次の「能通方便」とは、「能通」(能く通ず)とは「門」の意で、仏の方便化導(けどう)が最高真実の処に能(よ)く通じた門であることをいいます。衆生が低い教えによって、悟ったと思いこんでいるのを弾訶(だんか)して、真実の悟りに至らしめる方便です。化導の形は法用方便と同じであっても、方便を説く仏の御意(みこころ)には衆生を真実の悟りである法華一乗の教えに導こうとされる大目的があります。その法華一乗の宝処(ほうしょ)に能く通ずる方便を「能通方便」というのです。
以上、法用・能通の二種の方便は、爾前権教の方便であり、真の円融(えんゆう)の法を説いていませんから捨て去らなければなりません。

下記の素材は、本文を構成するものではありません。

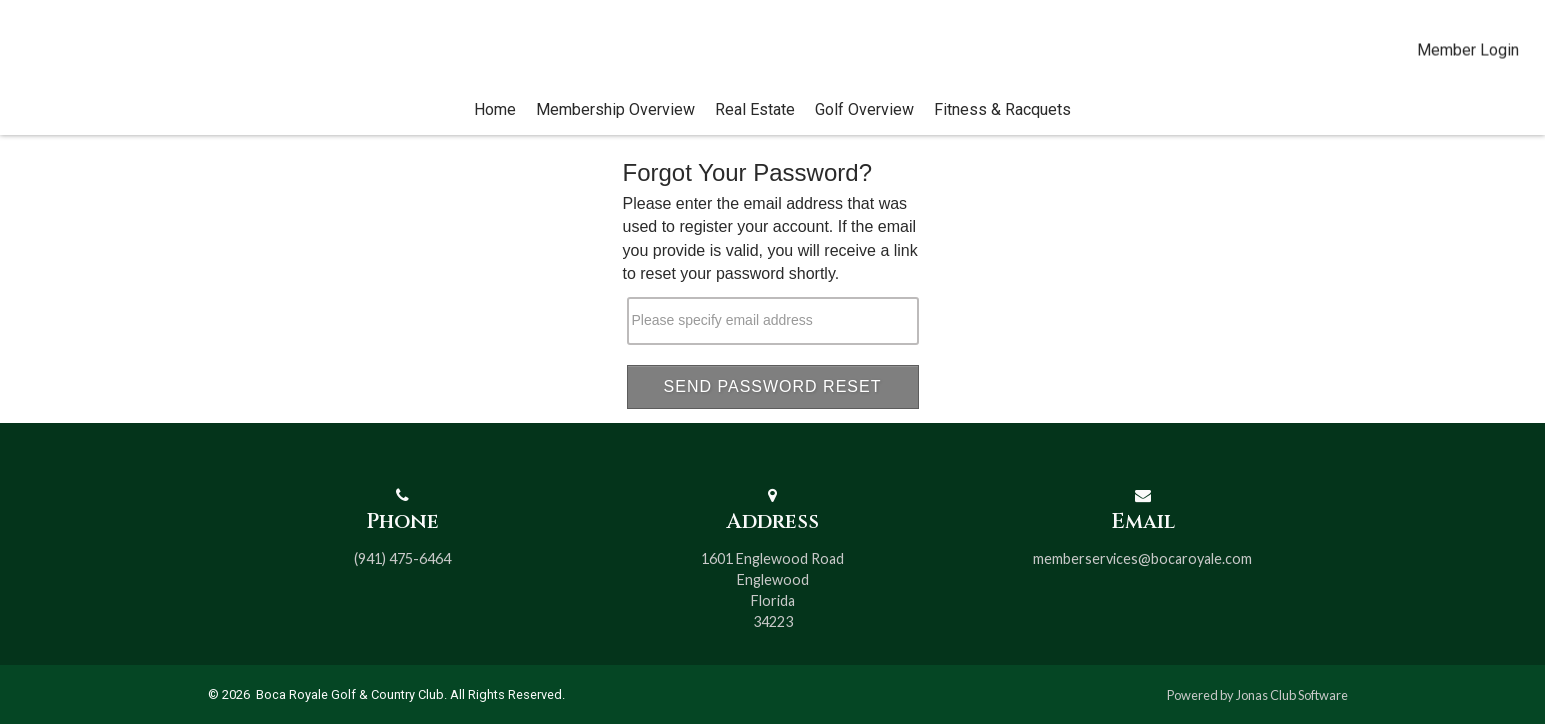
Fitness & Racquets (1002, 129)
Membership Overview (615, 129)
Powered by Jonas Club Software (1257, 696)
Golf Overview (864, 129)
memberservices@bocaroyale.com (1142, 560)
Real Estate (755, 129)
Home (495, 129)
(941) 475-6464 (402, 560)
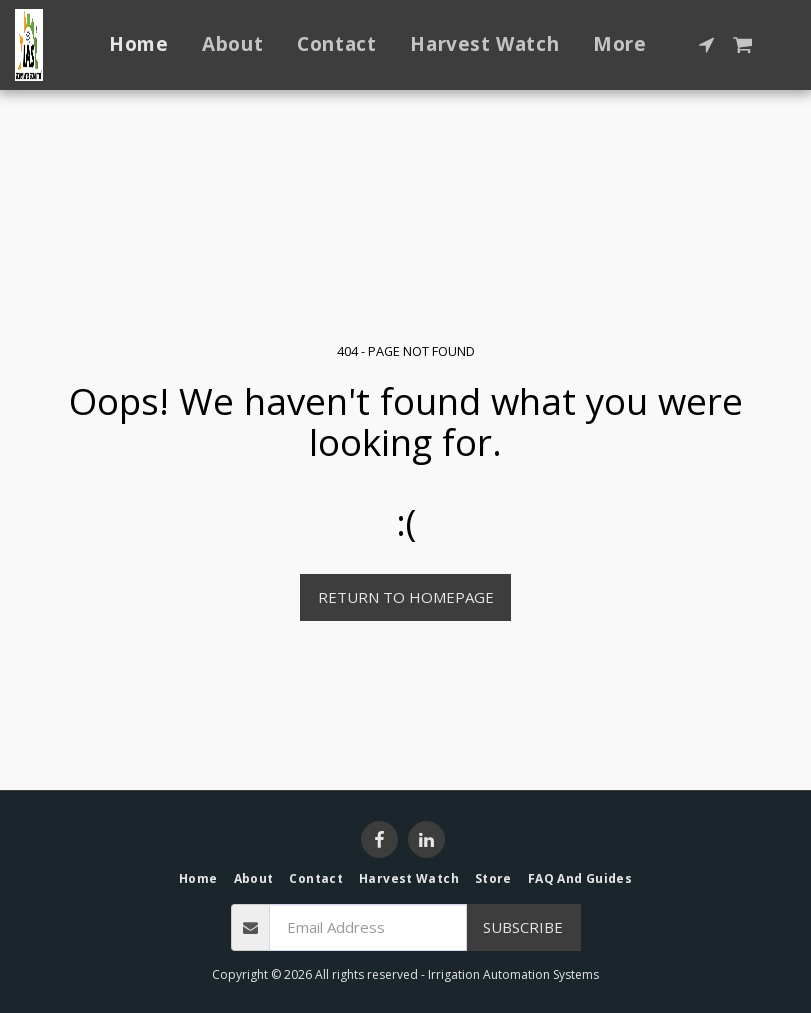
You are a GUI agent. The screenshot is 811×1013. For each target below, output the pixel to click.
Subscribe (523, 927)
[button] (706, 44)
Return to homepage (406, 597)
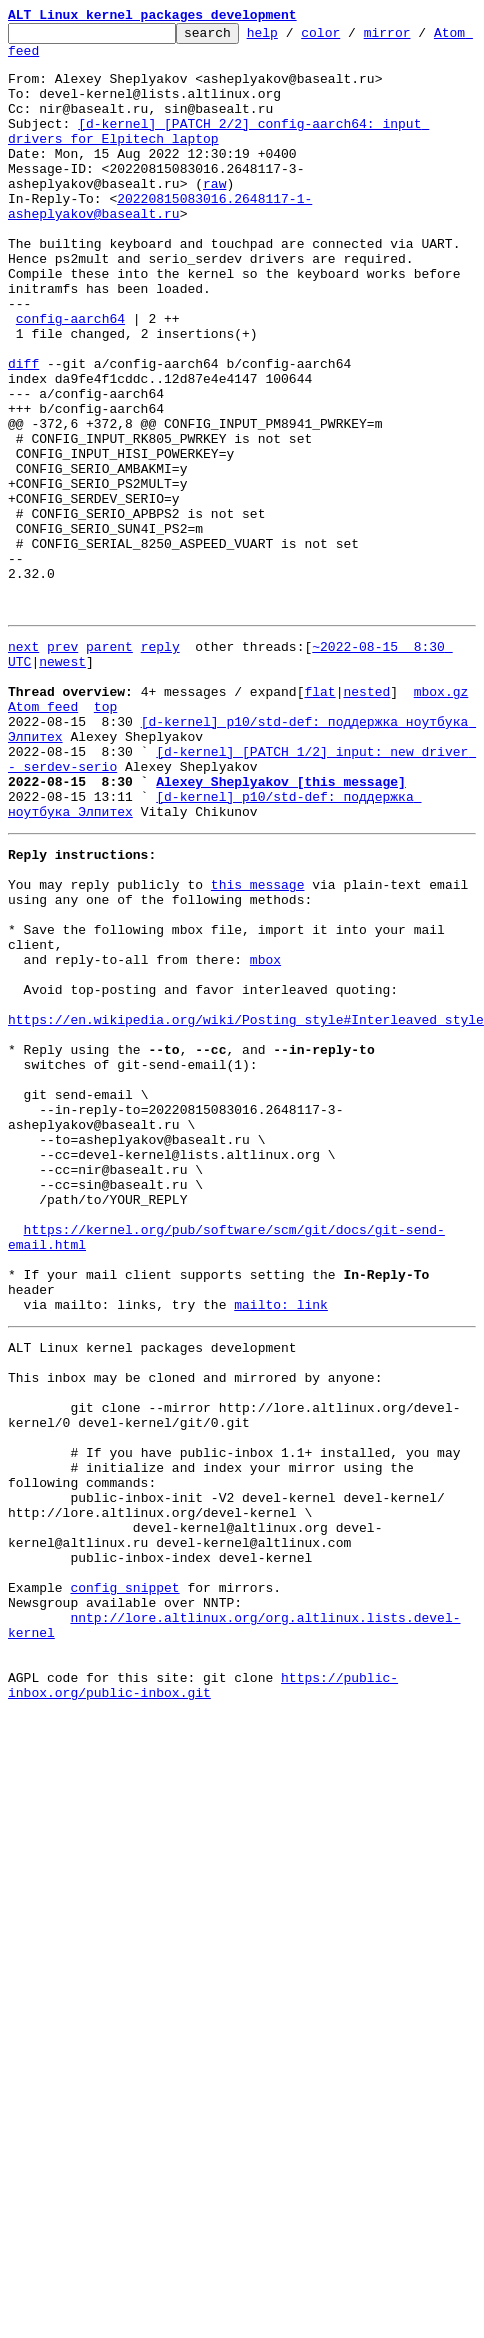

これらの方便は、「体外(たいげ)の権(ごん)」といわれるように、方便の外に真実がある、衆生の迷い(九界)から遠く離れた外に仏の悟り(仏界)があると説いており、仏の真実の悟りではないからです。
これに対し、「秘妙方便」は、仏の深奥(じんおう)で知り難い悟りの境界(秘)に基づく化導をいい、他の諸経に説かれていない方便の真意が法華経方便品です。「秘」とは法華経のみに十界互具(ごぐ)の円融の法を説き顕わして爾前諸経には秘していたということ。「妙」とは方便の教えを悉(ことごと)く開いて妙となし、それらの方便を法華の「体内の権」とすることをいいます。爾前の方便は本来法華経から開き出されたのですから、法華経が説き明かされたならば方便の諸河は悉く法華の大海に帰入(きにゅう)して一体となり、方便はそのまま真実となります。
すなわち、法華経方便品の「秘妙方便」とは、方便と真実、または九界と仏界の両者の関係が二でなく別でなく、方便即真実、九界即仏界、十界互具・迷悟不二の円融の原理を明かしたものであり、一切万法を妙法と開く仏智の不思議をいうのです。
『御義口伝』に、
「今(いま)日蓮等の類(たぐい)南無妙法蓮華経と唱へ奉るは是(これ)秘妙方便にして体内なり」(新編一七二五)
とあるように、私たち煩悩充満の九界の衆生も、妙法を信じ唱えれば即仏界と開かれて、即身成仏の利益を得ることができるのです。